Can you find the lines of the listing that include "Elasticsearch" and copy every one?

══ Available data ══

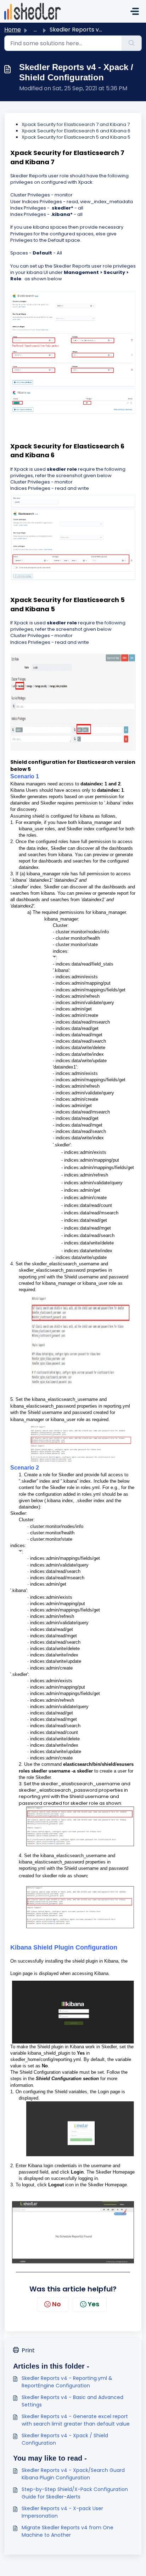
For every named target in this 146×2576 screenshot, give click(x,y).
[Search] (132, 43)
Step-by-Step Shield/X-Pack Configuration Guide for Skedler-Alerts (75, 2493)
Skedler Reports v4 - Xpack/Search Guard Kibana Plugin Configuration (73, 2474)
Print (28, 2350)
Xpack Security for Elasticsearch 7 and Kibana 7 (76, 124)
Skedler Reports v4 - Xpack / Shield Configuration (65, 2439)
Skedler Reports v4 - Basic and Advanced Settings (72, 2401)
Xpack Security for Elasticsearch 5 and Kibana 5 (76, 137)
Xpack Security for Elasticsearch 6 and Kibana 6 (76, 130)
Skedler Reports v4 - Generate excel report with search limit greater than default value (76, 2420)
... (35, 29)
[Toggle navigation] (135, 11)
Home (12, 29)
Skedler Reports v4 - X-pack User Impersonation (62, 2512)
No (56, 2304)
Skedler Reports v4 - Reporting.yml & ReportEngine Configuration (67, 2382)
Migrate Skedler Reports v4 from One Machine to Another (67, 2531)
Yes (93, 2304)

═══

**Response box:**
Xpack Security for Elasticsearch 7 and Kibana 7 (76, 124)
Xpack Security for Elasticsearch 5 and Kibana 5 (76, 137)
Xpack Security for Elasticsearch 6 and Kibana 6 (76, 130)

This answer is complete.